ACTION ITEM ▸
The word "Open" marks the lines to copy; find all of them in the entries below.

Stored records
━━━━━━━━━━━━━━━━━━━━

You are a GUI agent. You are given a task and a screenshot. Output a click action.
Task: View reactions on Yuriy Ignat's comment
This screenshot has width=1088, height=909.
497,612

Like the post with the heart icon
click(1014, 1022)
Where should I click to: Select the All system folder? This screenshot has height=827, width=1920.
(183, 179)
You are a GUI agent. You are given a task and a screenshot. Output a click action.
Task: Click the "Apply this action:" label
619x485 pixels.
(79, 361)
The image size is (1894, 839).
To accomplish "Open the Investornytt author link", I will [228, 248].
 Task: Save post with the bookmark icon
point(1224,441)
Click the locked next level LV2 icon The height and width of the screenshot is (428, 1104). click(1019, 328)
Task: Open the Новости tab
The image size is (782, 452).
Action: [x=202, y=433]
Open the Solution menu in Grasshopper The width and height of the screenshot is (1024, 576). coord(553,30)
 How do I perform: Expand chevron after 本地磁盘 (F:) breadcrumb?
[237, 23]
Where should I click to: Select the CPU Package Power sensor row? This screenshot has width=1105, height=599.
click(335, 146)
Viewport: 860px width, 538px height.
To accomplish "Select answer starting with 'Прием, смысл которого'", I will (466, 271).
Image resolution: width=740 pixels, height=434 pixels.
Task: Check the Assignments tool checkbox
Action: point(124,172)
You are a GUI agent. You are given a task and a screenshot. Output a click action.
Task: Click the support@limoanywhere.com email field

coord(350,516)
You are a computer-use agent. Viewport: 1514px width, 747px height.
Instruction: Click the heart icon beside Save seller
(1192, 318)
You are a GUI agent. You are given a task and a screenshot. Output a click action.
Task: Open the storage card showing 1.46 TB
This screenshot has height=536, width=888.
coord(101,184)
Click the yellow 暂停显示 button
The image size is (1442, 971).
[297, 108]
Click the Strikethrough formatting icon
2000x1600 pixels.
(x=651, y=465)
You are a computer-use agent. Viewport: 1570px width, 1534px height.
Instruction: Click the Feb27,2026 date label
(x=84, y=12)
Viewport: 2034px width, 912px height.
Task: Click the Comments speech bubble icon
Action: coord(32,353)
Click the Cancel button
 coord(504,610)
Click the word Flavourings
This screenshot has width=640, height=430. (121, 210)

━━━━━━━━━━━━━━━━━━━━

EXERCISE RESULT ▸
To accomplish "Open the Investornytt author link", I will [228, 248].
Task: Open the Новости tab
Open the Solution menu in Grasshopper The width and height of the screenshot is (1024, 576). coord(553,30)
Task: Open the storage card showing 1.46 TB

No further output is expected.